Part 1: Important Fine Art
28 November 2012


(1920 - 1980)

oil on canvas

177.0 x 72.0 cm

signed lower right: EDWIN.TANNER

$40,000 - 60,000
Sold for $78,000 (inc. BP) in Auction 27 - 28 November 2012, Melbourne

Private collection, Sydney
Charles Nodrum Gallery, Melbourne
Private collection, Melbourne, acquired from the above c1989

Catalogue text

The prodigious talent and singular sensibilities of Edwin Tanner found serious fun in his art, especially in those early paintings of offices and their inmates. The best known of these, which became a cause célèbre when exhibited in Melbourne in 1954, is The Public Servant, 1953 in the collection of the National Gallery of Victoria, Melbourne. Empty, with the clock at 5pm, Tanner played on the leitmotif of the eloquence of emptiness with skill. By 1950 he had joined the ranks of the public service as engineer in charge of structural design for the Hydro-Electricity Commission, Hobart. Artist's Office when in the Public Service (private collection) appeared in 1952. Those celebrated works of 1954 which followed, Waterpower Persons, Professional Engineers and Man in Office, combined office life, service, and engineering design. As autobiographical reflections, the most striking feature is isolation, starkly present in Man in Office and its order of emptiness.
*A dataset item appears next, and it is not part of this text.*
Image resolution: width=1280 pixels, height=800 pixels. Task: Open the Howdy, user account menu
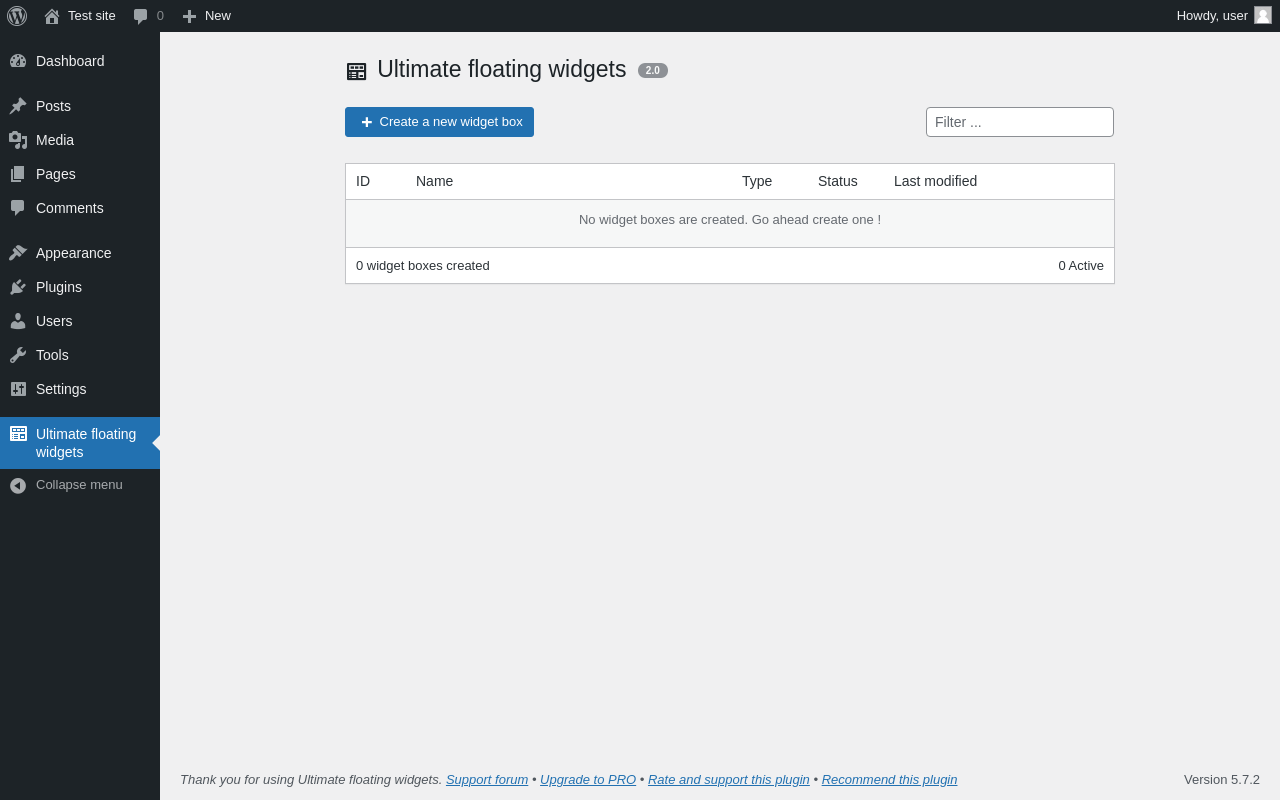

The slightly bent, grey-suited figure is shown from the back, positioned in the indefinite middle ground of the painting, dominated by his surroundings. (The back view of a figure had a strong metaphoric appeal to Tanner, again walking away from the viewer in his 1960 oil painting in homage to Shakespeare, 'There's a Tide In the Affairs of Men', formerly in the collection of Kym Bonython, Adelaide.) In our painting, the anonymous one walks alone from the tearoom, normally a place of conviviality, his solitariness emphasized by the single bottle of milk, the cool, slim edge of the refrigerator, and the paradoxical stillness.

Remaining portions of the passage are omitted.